* BEGIN Passage given *
Time rapidly drew near as her Kindergarten experience came to a close.  Preparations were underway, at least the mental planning of the trip, since it would start in short order after school was out for the summer.  As we sorted through the logistics of travel to the Colorado line we planned on including 4 year old Natalie for a reasonable portion of the 'Great Adventure'.   Natalie was to ride on the quad the first short 17 mile day followed by the longish 57 mile day from Sharon Springs to Oakley.  She would then have a few days of quality time with mom before completing the last 47 mile leg from Lawrence to Leavenworth, our final destination located on the Missouri river.

All 5 of us manage to fit into our aged van along with a quad and a triplet for the 450 mile jaunt across the state.  Mom would return home after the first couple of days with Natalie to rejoin us in Lawrence for the last leg of our cross state ride.

With only one week into her summer vacation, Courtney was to start her 'Great Adventure'!

Prologue - Friday, June 4, 2004

CO Line to Sharon Springs
17 miles, 1:13, 13.9 average on the quad

We arrived at the Colorado line and assembled the quad as other riders unloaded and started the first short leg of their cross state trek.  

Courtney age 6, Julie (aka 'Mighty Mouse'), Natalie age 4, and Mark (aka 'Dad')
(Natalie is standing with one foot in CO and one foot in KS)

A bit weary from the long drive, we awakened to a beautiful day aside from the the cross headwind that kept our average down to 13.9 mph.  We saw probably no more than half a dozen other riders this day as many folks were still making the drive to the start point.

Sharon Springs after the 1st leg

A bit weary after fighting the wind for 17 miles, we disassembled the quad for the drive back to our motel in Oakley.  Picking our dinner restaurant was rather easy as the selection is rather limited in the small western Kansas towns.  It was a unanimous decision to go to Pizza Hut!


Waiting for our elusive order......

The restaurant was packed with riders and we were getting rather concerned as the kids nutritional deficit was becoming noticeable in their behavior.  We waited and waited and expressed concern to the waitress when we noticed others eating that had arrived after we did.   It turned out that our order was totally lost and that the restaurant had all but cleared out by the time we finally received or food.  What we received was also not what we had ordered.  We did receive a very generous $2 off the entire meal for the mistake on making one of the pizzas!  ....really impressed us.... NOT!
* END Passage given *
● **Task statement**
Pick up the family bike trip account across Kansas after its last sentence and keep it going. The records aren't needed for this.
* BEGIN Extracted entries *
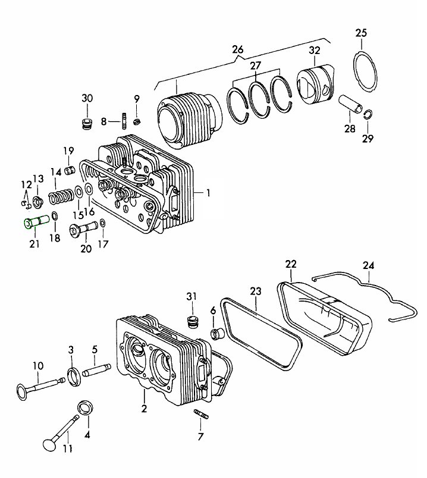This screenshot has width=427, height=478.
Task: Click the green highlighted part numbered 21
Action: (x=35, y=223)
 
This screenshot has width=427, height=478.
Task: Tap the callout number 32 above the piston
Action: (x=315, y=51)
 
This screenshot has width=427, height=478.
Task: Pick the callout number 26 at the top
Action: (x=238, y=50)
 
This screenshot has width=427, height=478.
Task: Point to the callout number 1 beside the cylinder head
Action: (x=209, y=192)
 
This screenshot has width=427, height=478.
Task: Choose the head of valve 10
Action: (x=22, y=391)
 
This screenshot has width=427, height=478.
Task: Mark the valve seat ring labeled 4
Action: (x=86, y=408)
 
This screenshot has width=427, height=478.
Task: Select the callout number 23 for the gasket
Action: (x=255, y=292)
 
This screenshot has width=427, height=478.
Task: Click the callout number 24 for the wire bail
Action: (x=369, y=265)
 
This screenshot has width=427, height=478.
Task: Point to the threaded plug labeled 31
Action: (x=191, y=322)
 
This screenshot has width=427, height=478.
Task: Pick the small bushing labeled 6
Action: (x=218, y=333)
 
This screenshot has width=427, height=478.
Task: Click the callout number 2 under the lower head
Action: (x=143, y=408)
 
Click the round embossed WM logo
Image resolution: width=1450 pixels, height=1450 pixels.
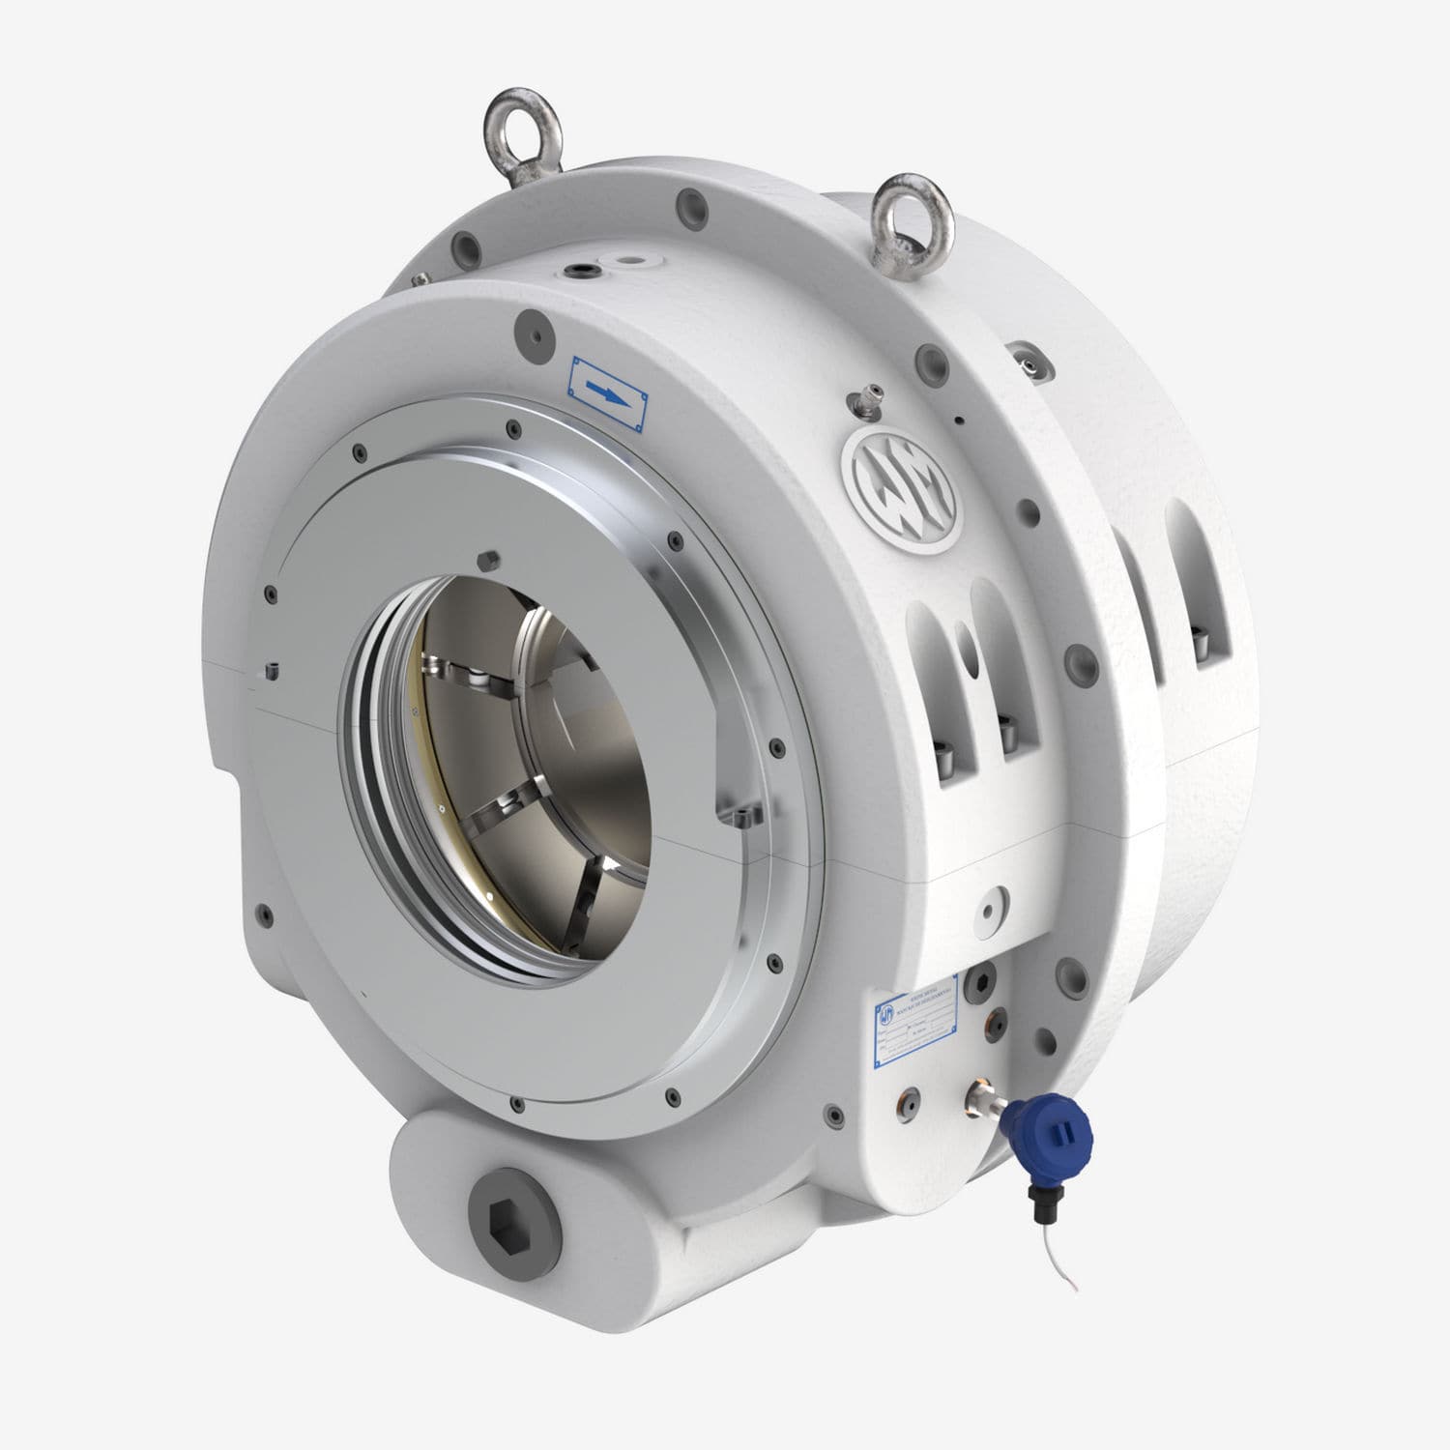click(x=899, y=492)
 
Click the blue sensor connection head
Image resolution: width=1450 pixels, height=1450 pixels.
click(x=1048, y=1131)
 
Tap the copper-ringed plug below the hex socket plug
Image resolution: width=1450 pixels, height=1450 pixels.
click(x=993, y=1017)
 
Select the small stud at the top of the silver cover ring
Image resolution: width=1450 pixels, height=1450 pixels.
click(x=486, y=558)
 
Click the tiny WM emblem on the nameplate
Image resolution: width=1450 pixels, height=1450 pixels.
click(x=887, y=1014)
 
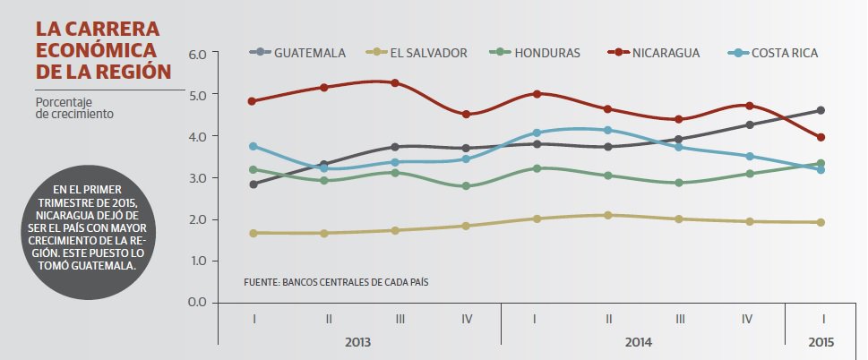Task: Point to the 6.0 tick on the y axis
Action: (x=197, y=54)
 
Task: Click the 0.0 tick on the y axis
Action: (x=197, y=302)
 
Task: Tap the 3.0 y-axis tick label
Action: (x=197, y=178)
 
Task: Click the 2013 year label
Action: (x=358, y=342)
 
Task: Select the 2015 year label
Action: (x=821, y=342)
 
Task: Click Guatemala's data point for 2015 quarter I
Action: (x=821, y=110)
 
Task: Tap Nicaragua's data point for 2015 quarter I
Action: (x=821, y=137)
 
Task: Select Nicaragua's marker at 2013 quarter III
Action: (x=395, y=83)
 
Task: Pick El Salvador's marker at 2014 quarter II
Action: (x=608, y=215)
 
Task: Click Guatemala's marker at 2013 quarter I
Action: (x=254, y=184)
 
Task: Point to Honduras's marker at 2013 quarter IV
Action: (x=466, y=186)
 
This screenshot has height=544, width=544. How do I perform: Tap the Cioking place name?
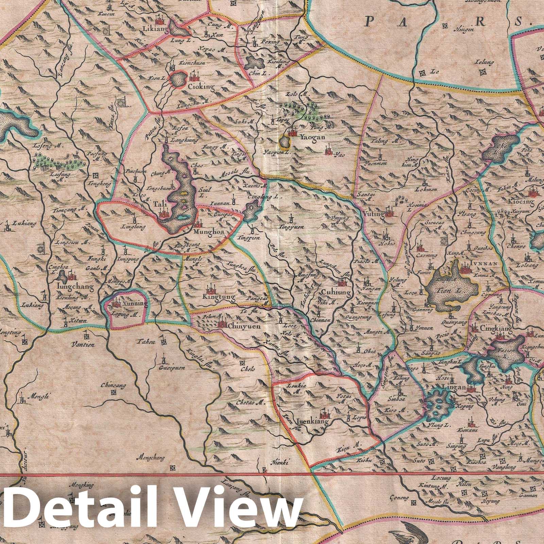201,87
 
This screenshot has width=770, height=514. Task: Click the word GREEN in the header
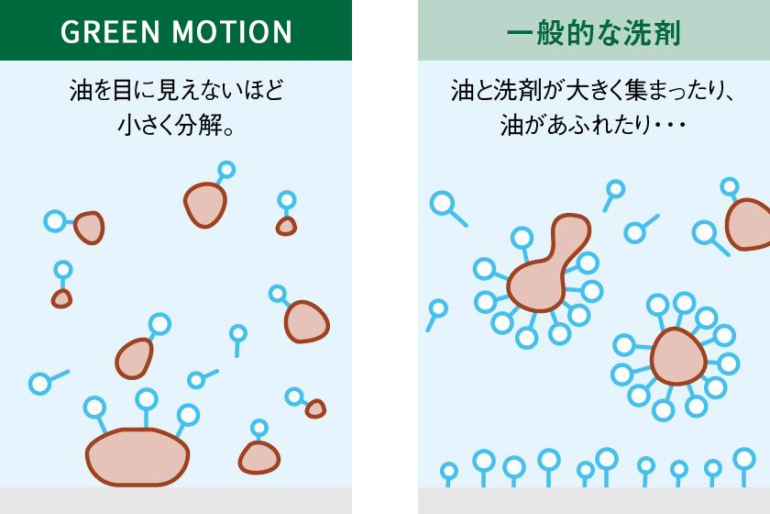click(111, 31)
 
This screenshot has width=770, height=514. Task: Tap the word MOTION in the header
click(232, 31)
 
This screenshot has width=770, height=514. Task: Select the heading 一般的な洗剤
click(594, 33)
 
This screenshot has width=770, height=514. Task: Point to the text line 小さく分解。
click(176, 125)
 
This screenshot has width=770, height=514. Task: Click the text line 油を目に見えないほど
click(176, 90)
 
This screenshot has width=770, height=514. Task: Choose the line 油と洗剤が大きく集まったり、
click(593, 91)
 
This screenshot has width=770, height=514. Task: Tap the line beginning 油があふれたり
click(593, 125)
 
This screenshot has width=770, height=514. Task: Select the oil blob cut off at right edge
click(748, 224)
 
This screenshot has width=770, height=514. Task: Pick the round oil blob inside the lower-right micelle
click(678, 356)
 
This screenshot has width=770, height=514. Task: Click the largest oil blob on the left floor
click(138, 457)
* END Extracted entries *
● **Result of the task**
Mom purchased a book for Courtney to keep a journal of her day's adventure.  She would draw pictures and write words describing what she saw.  Her first day's record is below.







Day 1 - Saturday, June 5, 2004

Sharon Springs to Oakley
57 Miles, 4:20, 13.1 average on the quad

                                                   Elevation Profile

Saturday greeted us no worse for wear with another beautiful and warmer day.  The wind however continued out of the southeast contrary to the popular belief that there is a prevailing southwesterly wind.  Have I mentioned that it is all downhill from CO to MO?  One drops from near 4800 feet to about 800 feet over the course of the ride and with the mythical prevailing tailwind this should be a piece of cake.

Julie, a BAK veteran, often provided a reality check as to how flat the early part of the ride would be and the seemingly detrimental effect of the wind towards easterly progress.  We quickly learned she was right, especially during these first two days!

A rest stop on our jaunt from Sharon Springs to Oakley

On the road near a sag as the temperature soared

Courtney took our picture as we continued being wind blown!

We arrived at the sag just in time to get the last of some fixings.  Getting started late due to letting the kids get their needed sleep was not without a penalty.   Sleep for the kids is a dire necessity otherwise the ride would not happen..... speaking from experience here!

Julie replenishing some lost calories

A weary but satisfied team neared the outskirts of Oakley and stopped for a close up look at a huge sculpture of a buffalo and hunter.  We were able to have fellow BAK participants take our picture alongside the magnificent work of art. 

A contrast of the times

Look what the kids found behind the ice cream store!



Day 2 - Sunday, June 6, 2004

Oakley to Hill City
83 Miles, 4:49, 17.9 average on the triplet


It was a breeze, literally and going our direction.  Mom and Natalie were to return home on the eastern end of the state while the three of us would continue our trek across KS on a triplet.  Our morning greeted us with a strong warm southerly wind, something good for the short northbound stretch.  We spotted a couple of bikes in the distance and wound it up making fabulous time with three motors humming, or singing as it were from the rear position.  We rounded the curve to go east to Hill City, our destination of the day, when the wind once again blasted us from the southeast.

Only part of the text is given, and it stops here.